EXCERPT PROVIDED:
Rapid transit system in Nanjing, China

The Nanjing Metro is a rapid transit system serving the urban and suburban districts of Nanjing, the capital city of Jiangsu Province, China.

Proposals for a metro system serving Nanjing first began in 1984, with approval by the State Planning Commission granted in 1994. Construction began on the initial 16-station Line 1 in 1999, and opened in 2005. The system has 15 lines and 258 stations running on 625.73 km of track. It is operated and maintained by the Nanjing Metro Group Company. Future expansion plans include 30 lines set to open within the next few years, with several more awaiting approval to begin construction.

==History==
===Early proposals===
In 1984 the first serious proposal for construction of a subway appeared in the Municipal People's Congress. In April 1986, the Nanjing Integrated Transport Planning group was established to research on how to implement a subway system in Nanjing. In December 1986 the team published the "Nanjing Metro Initial Phase". The phase consists of a north–south line, east–west line and a diagonal Northwest to Southeast line. The three lines meet in the city center forming a triangle. A revision of the "Nanjing City Master Plan" in 1993 added another line through the urban core, and three light metro lines connecting Nanjing's suburbs in Pukou and the at time proposed new airport. In addition a suburban railway to Longtan was proposed. A 1999 report on "Nanjing city rapid rail transit network planning" further proposed six subway lines, two subway extensions and three light metro lines.

In 1994, the State Planning Commission approved the preparatory work for the subway only to have the entire metro project postponed in 1995 amid a national freeze on new metro projects.

Major changes were made to "Nanjing Urban Rail Transit Network Planning" in 2003. The new master plan consisted of 13 lines, of which nine are subway lines and four are light metro lines. The new Line 6 will be a loop line connecting all the urban radial lines. The plan retained the original lines 1, 2 and 3 from the previous plan. According to the new plan, the initial phase would consist of the completion of Metro Line 1 and 2 by 2010. Together the two lines will form a basic "cross" network. By 2020 the completion of Lines 1, 2, 3, and 4 was to form a more robust "pound" shaped (#) network. Longer-term plans include the construction of a loop line connecting all existing lines. The plan also identified four subway lines crossing the Yangtze river.

===First line===
The initial section of Line 1 from Maigaoqiao to Xiaohang received final official approval in 1999. In May 2000, the Experimental Station resumed construction with the entire Line 1 project in full construction in December.

A western extension of Line 1 from Xiaohang to a newly built stadium was fast tracked after Nanjing won hosting the National Games. Line 1's initial section and the western extension started trial operations on September 3, 2005, running from Maigaoqiao to Olympic Stadium with 16 stations and a total length of 21.72 km. The opening of the Nanjing Metro Line 1 gave Nanjing the sixth metro system in mainland China after Beijing, Tianjin, Shanghai, Guangzhou and Shenzhen.

PROBLEM DESCRIPTION: Decide whether each statement agrees with the Nanjing Metro text, answering yes or no and quoting the words of the text that settle it: 1. Construction of Line 1 began in 1999. 2. The 2003 master plan had 13 lines, ten of which were subway lines. 3. Line 1 made Nanjing the fifth city in mainland China with a metro system. The data that comes next is separate material and has no connection to the Nanjing Metro text.

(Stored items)
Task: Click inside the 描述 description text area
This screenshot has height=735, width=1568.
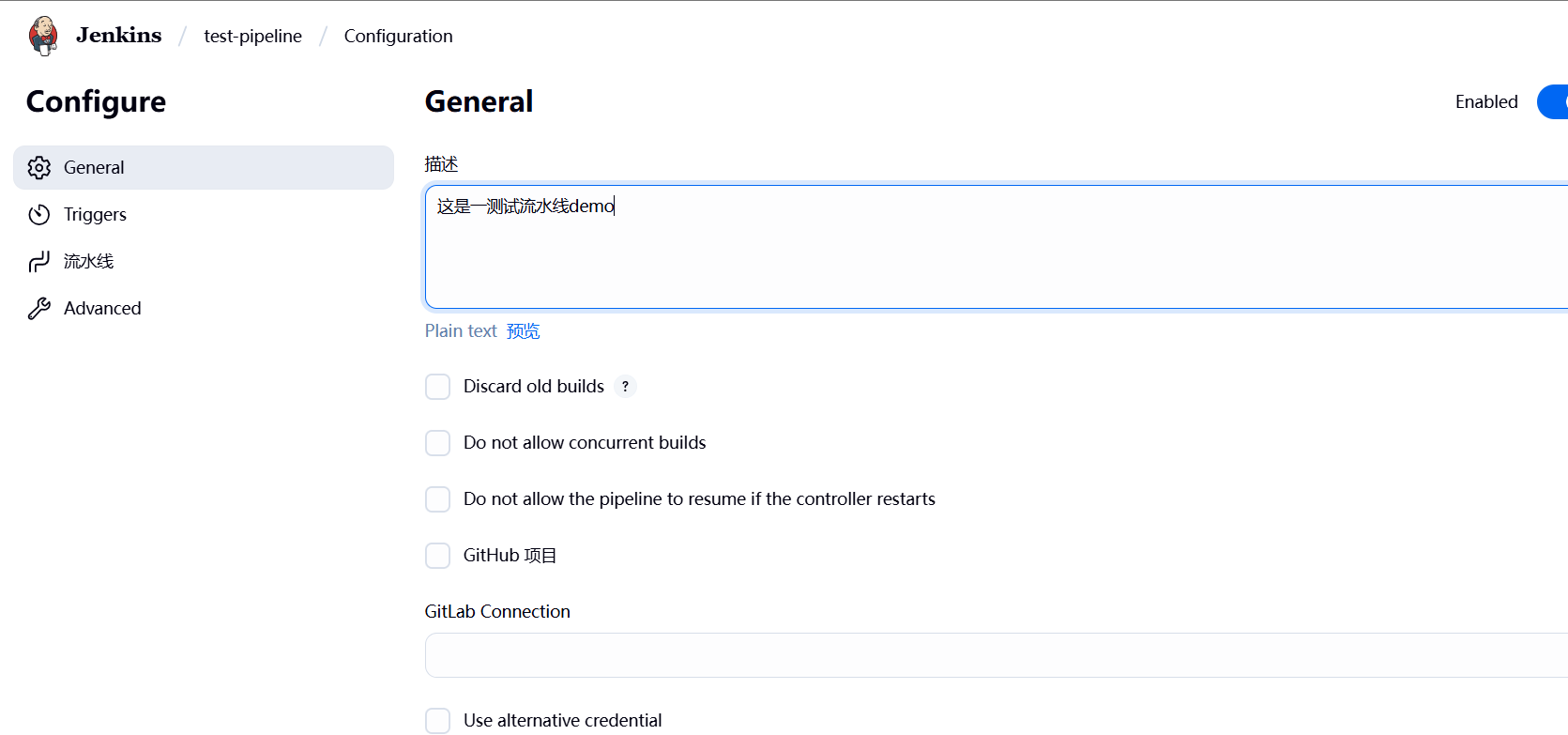Action: [996, 247]

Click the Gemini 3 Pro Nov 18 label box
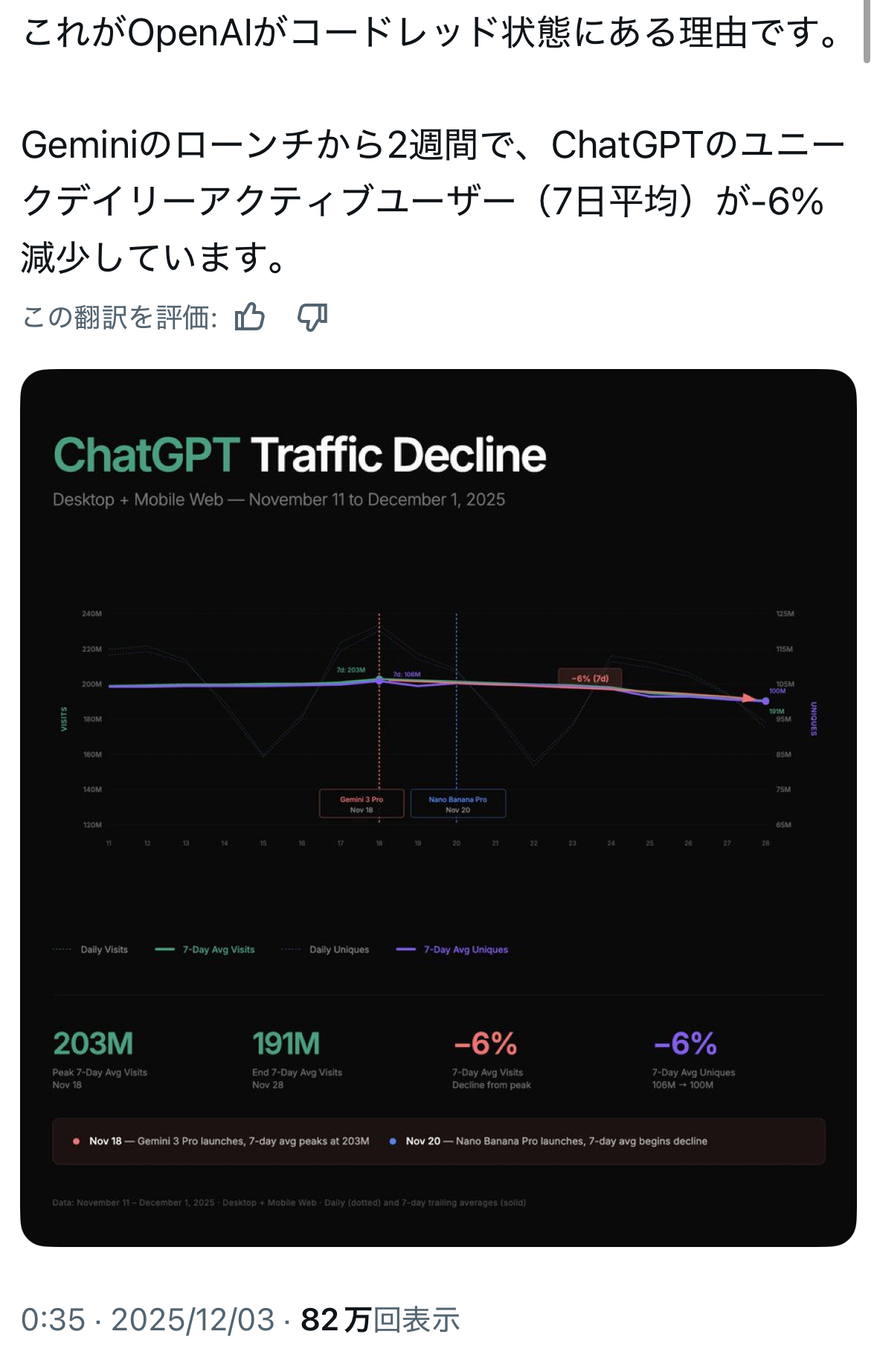coord(362,804)
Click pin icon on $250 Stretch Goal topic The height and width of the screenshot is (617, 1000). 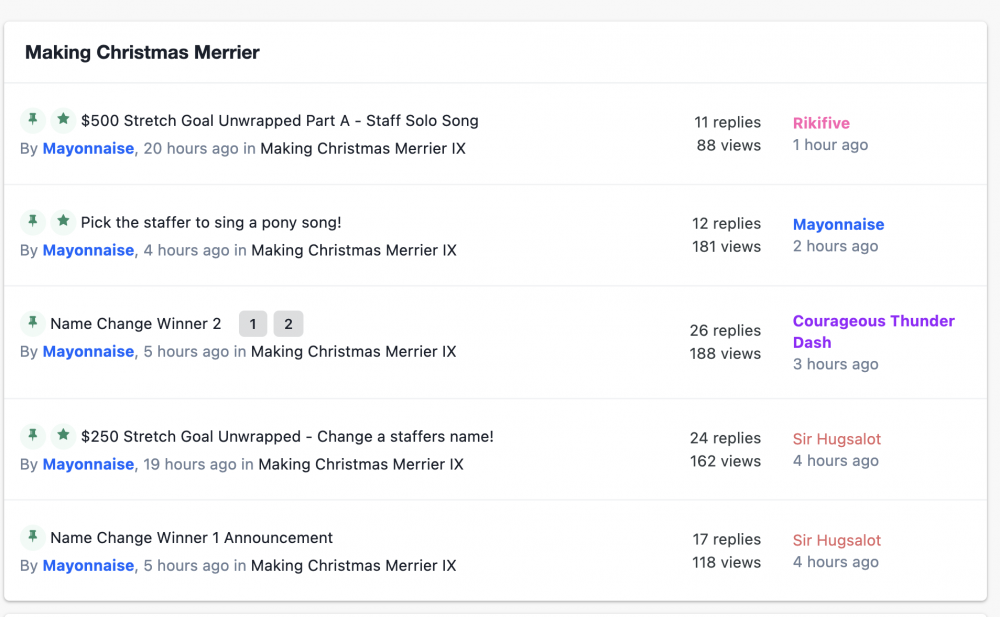[33, 436]
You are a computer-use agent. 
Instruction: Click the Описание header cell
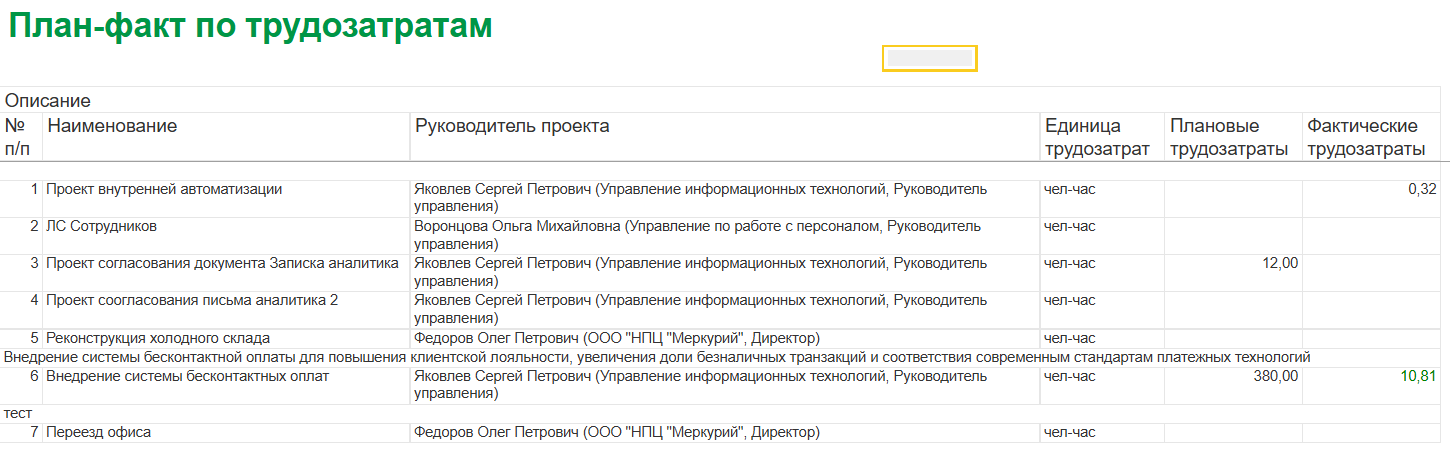[x=48, y=100]
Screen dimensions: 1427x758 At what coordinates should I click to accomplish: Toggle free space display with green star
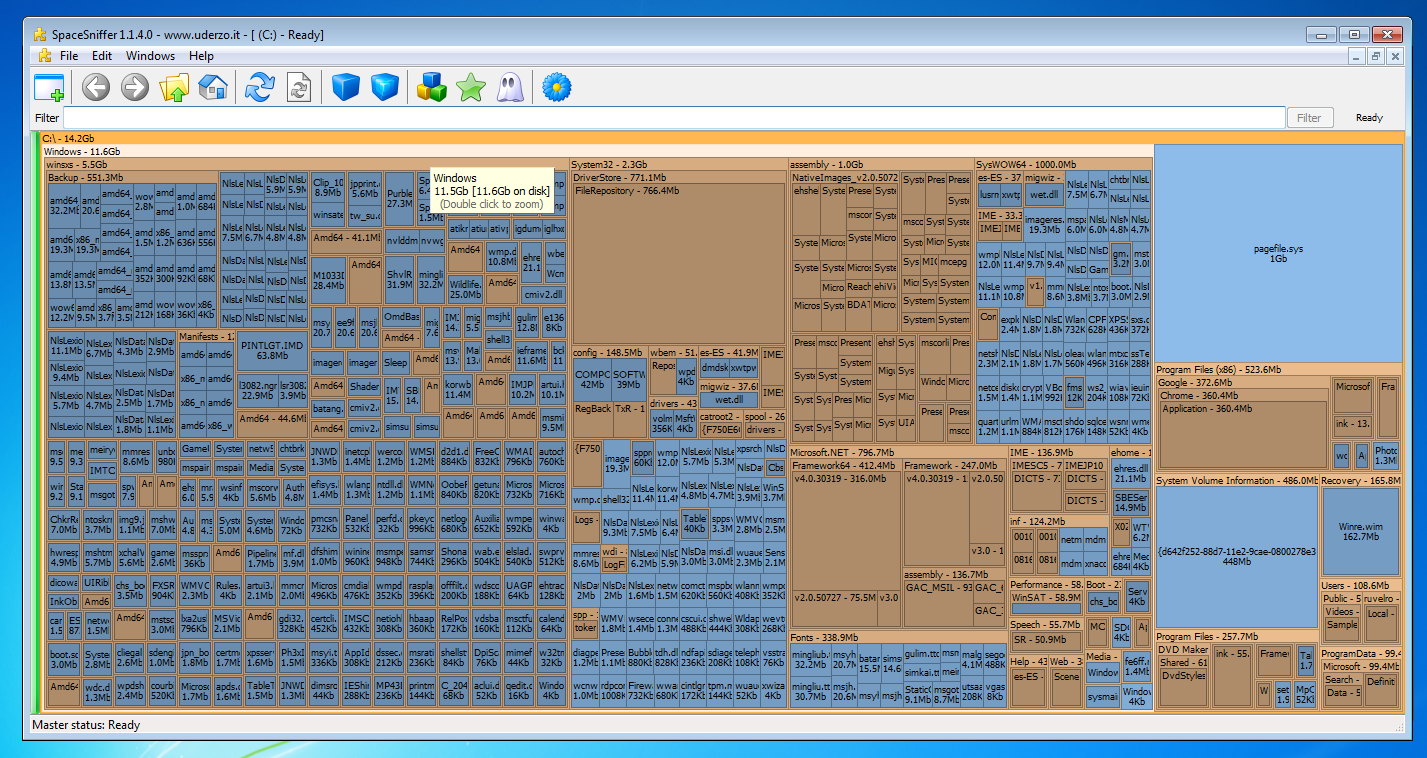coord(470,88)
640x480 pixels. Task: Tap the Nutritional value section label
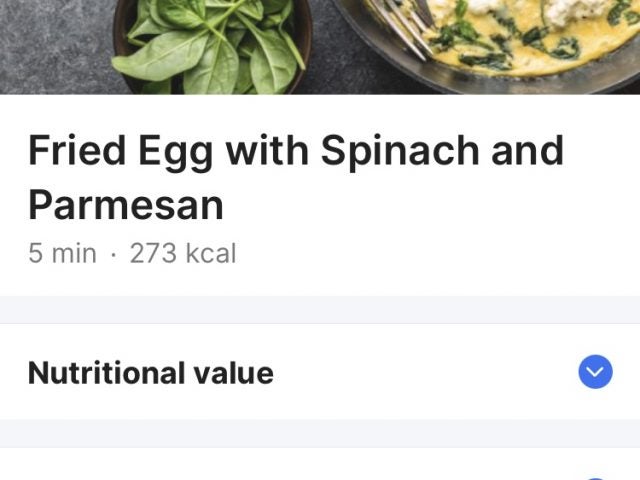point(150,373)
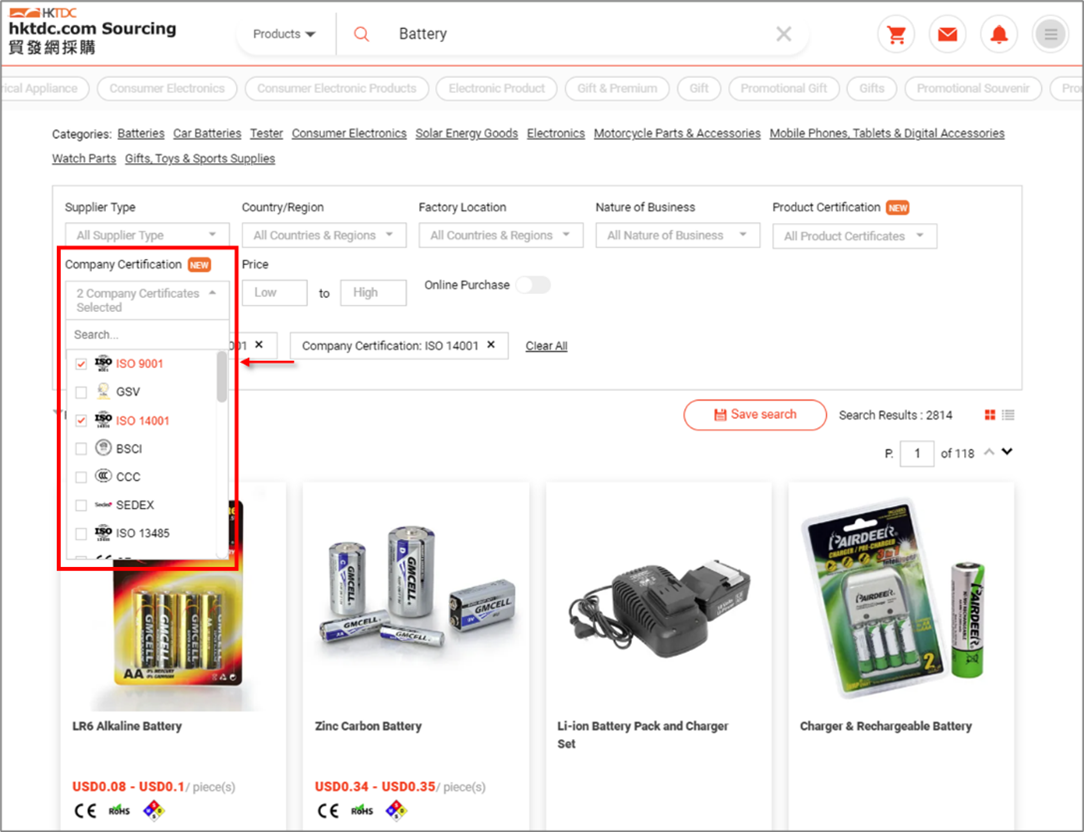Toggle the Online Purchase switch

(532, 285)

RESULT:
1. Yes: "Construction began on the initial 16-station Line 1 in 1999"
2. No: "The new master plan consisted of 13 lines, of which nine are subway lines and four are light metro lines."
3. No: "The opening of the Nanjing Metro Line 1 gave Nanjing the sixth metro system in mainland China after Beijing, Tianjin, Shanghai, Guangzhou and Shenzhen."